Two outs. Three outs. 7th inning stretch. Oh, I’ll stretch. I’ll stretch your face, Salty. Oh. Apparently you got our only run. Okay. That bought you amnesty. I should find someone else to take out my shitty night on. Any volunteers? Fast runners preferred.

—–

I’m having all kinds of chicken and egg revelations. If… if… I didn’t watch the game tonight… would the score still be 1-0? It’s like “The Shining.” By Mr. King. A Red Sox fan:

“Well, you know, Doc, when something happens, you can leave a trace of itself behind. Say like, if someone burns toast. Well, maybe things that happen leave other kinds of traces behind. Not things that anyone can notice, but things that people who “shine” can see. Just like they can see things that haven’t happened yet. Well, sometimes they can see things that happened a long time ago. I think a lot of things happened right here in this particular hotel over the years. And not all of ‘em was good.”

My negative energy is like those scary twins in the hall of blood. Sticking around and seeking company.

See?

Bottom of the 7th. Two run homer. I blame myself.

—-

A less selfish person would stop watching.

Maybe, deep, deep in my soul… I secretly want us to lose. Just so everyone else is as bitter as I am tonight.

One of those “If I go, I’m taking you ALLLLLL with me” rants is coming, I’m sure.

Just wait for it.

1-3. It is now the top of the eighth. Well. Two outs. Of course. 10:02. Time flies when you’re pissed off. Did I say two outs? I meant three. Because five seconds just passed. And, apparently, that’s all it takes for dreams to die. I’m going to watch orca whale videos on youtube again. That ALWAYS makes it better.

——

Alfredo Aceves. You wouldn’t believe my evening. You wouldn’t make it worse, would you? You are really growing on me. I could love you, you know. I love how Catholic you are. And I’m not being the slightest bit sarcastic. I love it.

Reddick catches. That does not make up for your complete and utter lack of offense, Josh.

But thanks for trying.

Two outs? Did that happen while I was on the phone? People sure do call me a lot.

Due up: Pedroia. Did he extend his hit streak? Because hit streaks are meant to be extended. And not rot. Stagnant. Like a lovely girl on a Friday. Or a rotten thing. Like. Um. A tomato.

I am realllllyyyyyy getting tired of this town.

——-

Oh. Two outs away from losing to the fricking White Sox.

Oh.

Ortiz.

Strike. Mmhmmm.

Foul.

Mmmhmmm.

“Two outstanding pitches,” announcer said.

SHUT. YOUR. FACE.

Anger eyes. Yes. Do those anger eyes again, Papi.

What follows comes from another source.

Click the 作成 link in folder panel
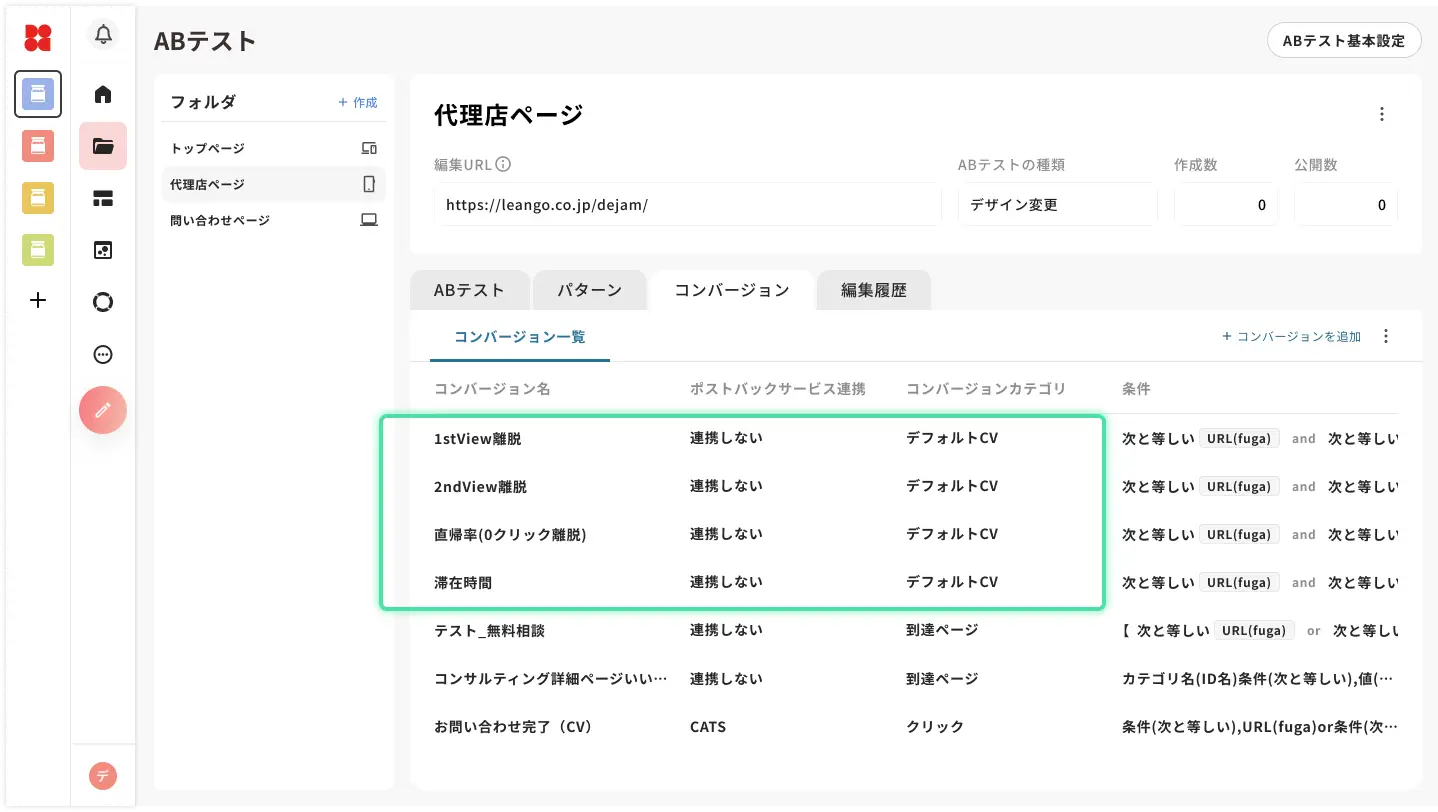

And the count one and two.

Sox, I hate your stupid pinstripes. That make you look-

Check it? Check it? No. I don’t think so. I don’t.

Damnit.

Oh. Good call.

He didn’t.

Oh. Good call.

Good call?

Wow.

What does that mean for America?

Ground ball. To first. Out.

Two down.

Of course.

Youkie. It is up to you. Don’t stress, Youkilis. I will not blame you this time when you fall, fall, fall into the abysmal crap that is my evening. Like bird poo on a sweater.

Strike.

Mm-hmm. I kind of thought so.

A foul. Out of play. Mm-hmmm. Because if they had caught it would be over. And no. We want to drag this on, don’t we?

Of course we do.

Why end pain quickly?

And this isn’t pain, really. It’s duller. Like the numbness of sitting for a very long time.

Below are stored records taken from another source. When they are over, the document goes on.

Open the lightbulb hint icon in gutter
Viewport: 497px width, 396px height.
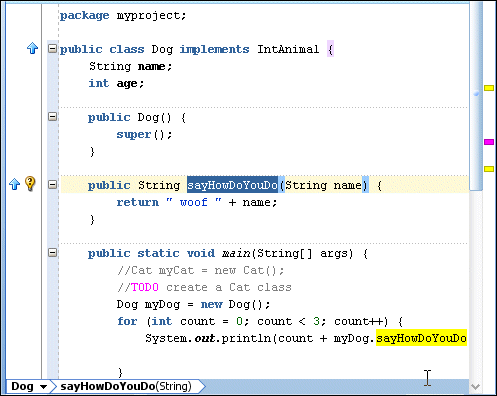30,183
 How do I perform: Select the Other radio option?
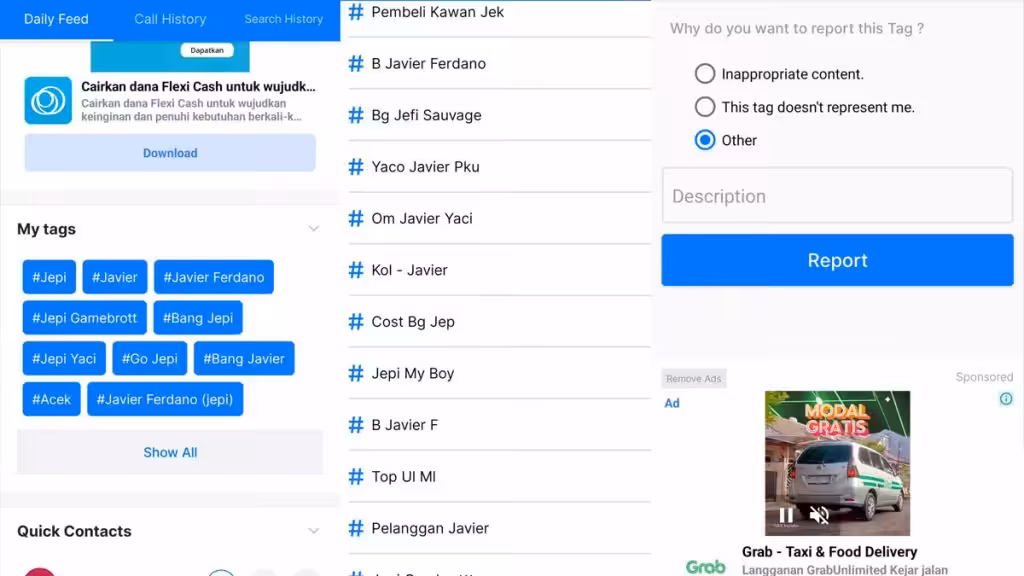point(705,140)

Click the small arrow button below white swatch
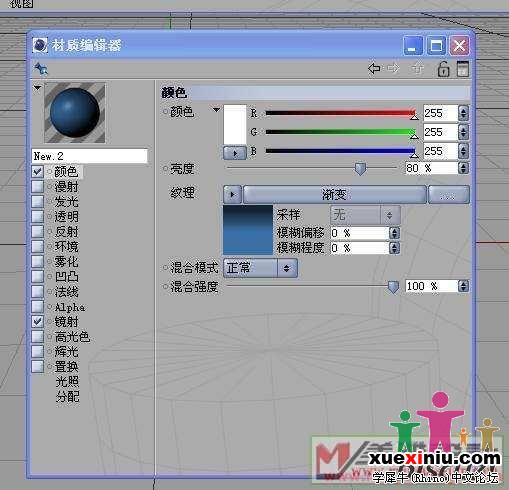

This wine gets better the more you drink it. For $8? Swell.

Strike? Oh. A foul. Oh. Okay.

Baby, I admire you for trying. Never giving up. That’s why I love you. It’s sad, really. In this sweet, write-a-book-about-it kind of way… or a song. A sad song.

Ball. Two and two.

And caught.

Oh.

Okay.

~L

We lost, by the way. But… you caught that.

Yep.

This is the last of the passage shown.